I also believe the state needs to take a harder look at substances and products that are being sold in ways that blur the line between supplement, intoxicant, and drug. As of now, kratom is not federally scheduled, Maryland regulates kratom sales and marketing, and kava remains available as a dietary supplement despite FDA safety warnings. That is exactly why Maryland should review whether current law is strong enough to protect consumers, especially young people and vulnerable people.
Elliott’s priorities:
• Expand access to mental-health care, addiction treatment, and recovery support.
• Support practical recovery solutions, including peer support, recovery housing, and recovery-to-work pathways.

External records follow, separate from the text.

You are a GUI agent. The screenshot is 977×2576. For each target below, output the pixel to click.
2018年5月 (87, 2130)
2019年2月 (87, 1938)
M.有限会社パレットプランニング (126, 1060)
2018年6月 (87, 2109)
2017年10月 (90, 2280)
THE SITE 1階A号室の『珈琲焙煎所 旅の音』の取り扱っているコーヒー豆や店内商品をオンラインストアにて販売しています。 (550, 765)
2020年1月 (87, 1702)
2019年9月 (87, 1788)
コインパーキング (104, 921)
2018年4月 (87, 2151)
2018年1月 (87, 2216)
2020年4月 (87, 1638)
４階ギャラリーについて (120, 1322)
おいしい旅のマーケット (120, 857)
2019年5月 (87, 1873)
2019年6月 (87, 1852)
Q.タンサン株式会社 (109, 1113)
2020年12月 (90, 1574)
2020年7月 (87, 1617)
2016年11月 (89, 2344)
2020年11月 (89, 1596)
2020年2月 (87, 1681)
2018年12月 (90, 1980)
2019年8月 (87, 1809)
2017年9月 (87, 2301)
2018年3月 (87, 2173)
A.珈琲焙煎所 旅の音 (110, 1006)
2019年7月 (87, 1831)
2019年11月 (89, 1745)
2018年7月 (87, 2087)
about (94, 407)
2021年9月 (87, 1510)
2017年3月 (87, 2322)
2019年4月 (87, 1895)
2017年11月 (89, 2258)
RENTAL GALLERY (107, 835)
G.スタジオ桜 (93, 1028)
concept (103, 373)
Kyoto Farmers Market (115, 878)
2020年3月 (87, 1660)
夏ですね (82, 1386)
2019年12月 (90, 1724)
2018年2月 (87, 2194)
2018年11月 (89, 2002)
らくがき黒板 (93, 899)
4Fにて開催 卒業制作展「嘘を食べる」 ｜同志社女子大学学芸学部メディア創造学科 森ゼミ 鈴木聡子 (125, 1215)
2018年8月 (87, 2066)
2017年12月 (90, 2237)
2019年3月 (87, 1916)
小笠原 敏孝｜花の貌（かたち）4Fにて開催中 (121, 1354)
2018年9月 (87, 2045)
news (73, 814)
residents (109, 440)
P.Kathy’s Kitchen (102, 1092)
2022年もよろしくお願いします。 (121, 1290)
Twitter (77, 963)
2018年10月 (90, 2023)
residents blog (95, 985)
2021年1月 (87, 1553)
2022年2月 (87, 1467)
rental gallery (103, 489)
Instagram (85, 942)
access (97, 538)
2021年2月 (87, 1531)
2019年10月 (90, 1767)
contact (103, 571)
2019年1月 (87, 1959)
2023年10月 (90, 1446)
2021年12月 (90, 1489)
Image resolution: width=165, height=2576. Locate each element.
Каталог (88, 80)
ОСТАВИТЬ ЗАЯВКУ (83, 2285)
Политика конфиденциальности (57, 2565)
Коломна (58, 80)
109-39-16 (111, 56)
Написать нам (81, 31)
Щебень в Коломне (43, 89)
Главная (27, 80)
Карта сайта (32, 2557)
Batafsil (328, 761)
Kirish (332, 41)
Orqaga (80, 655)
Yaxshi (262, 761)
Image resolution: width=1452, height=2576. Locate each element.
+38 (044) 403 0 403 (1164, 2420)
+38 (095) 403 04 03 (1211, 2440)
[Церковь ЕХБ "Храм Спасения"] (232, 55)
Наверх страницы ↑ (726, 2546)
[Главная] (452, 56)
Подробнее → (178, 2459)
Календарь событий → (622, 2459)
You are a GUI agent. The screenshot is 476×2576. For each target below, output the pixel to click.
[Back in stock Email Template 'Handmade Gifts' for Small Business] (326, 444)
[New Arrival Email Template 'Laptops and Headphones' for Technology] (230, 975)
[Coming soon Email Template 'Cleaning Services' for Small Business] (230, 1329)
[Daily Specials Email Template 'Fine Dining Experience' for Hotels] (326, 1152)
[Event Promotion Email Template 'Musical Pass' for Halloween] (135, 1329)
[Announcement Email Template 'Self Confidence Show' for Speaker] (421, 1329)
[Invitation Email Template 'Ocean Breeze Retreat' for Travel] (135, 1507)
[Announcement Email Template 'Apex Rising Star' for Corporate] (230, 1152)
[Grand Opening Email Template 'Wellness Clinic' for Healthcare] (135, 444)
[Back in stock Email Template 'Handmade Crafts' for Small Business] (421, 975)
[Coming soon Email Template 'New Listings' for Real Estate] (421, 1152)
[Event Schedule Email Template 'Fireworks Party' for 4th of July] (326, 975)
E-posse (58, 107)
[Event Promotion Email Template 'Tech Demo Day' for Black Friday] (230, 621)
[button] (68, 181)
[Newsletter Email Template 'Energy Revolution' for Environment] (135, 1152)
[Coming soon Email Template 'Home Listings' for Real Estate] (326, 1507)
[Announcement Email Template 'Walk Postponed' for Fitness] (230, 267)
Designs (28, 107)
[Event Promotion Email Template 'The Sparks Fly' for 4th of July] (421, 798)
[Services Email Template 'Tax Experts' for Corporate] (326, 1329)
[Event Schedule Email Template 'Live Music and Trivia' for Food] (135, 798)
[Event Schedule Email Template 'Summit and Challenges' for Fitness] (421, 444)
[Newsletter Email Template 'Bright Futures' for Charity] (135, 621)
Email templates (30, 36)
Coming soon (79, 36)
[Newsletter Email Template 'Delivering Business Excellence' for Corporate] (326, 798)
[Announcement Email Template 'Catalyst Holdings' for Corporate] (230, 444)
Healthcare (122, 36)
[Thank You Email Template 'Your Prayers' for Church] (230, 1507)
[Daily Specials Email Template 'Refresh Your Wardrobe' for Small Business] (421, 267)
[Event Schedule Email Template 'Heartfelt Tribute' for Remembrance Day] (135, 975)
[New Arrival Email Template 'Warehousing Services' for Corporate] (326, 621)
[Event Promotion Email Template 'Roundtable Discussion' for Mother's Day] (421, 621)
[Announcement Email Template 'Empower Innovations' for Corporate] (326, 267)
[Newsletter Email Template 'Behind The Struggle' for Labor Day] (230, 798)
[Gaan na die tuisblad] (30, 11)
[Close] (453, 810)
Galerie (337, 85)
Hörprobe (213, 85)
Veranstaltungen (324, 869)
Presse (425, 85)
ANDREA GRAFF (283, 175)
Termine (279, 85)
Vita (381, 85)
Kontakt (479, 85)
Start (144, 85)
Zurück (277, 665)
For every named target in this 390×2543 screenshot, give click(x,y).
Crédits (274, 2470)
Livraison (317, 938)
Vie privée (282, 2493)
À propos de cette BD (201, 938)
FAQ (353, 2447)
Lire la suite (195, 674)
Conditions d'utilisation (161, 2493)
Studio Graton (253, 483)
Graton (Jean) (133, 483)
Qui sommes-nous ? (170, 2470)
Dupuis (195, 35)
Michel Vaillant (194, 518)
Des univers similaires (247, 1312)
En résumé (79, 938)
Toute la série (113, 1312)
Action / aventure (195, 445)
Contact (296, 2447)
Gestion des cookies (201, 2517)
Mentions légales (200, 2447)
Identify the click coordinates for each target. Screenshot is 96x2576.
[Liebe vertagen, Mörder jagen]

• Use public resources for treatment, prevention, and recovery, not political window dressing.
• Take fentanyl, trafficking, and overdose prevention seriously.
• Launch a full review of kratom and kava products sold in Maryland and tighten state law where needed.
• Support stronger age limits, labeling rules, potency standards, and enforcement against deceptive marketing.
• If the evidence supports it, pursue a stricter controlled-substance framework for high-risk kratom or kava products, including consideration of Schedule I-style treatment under Maryland law.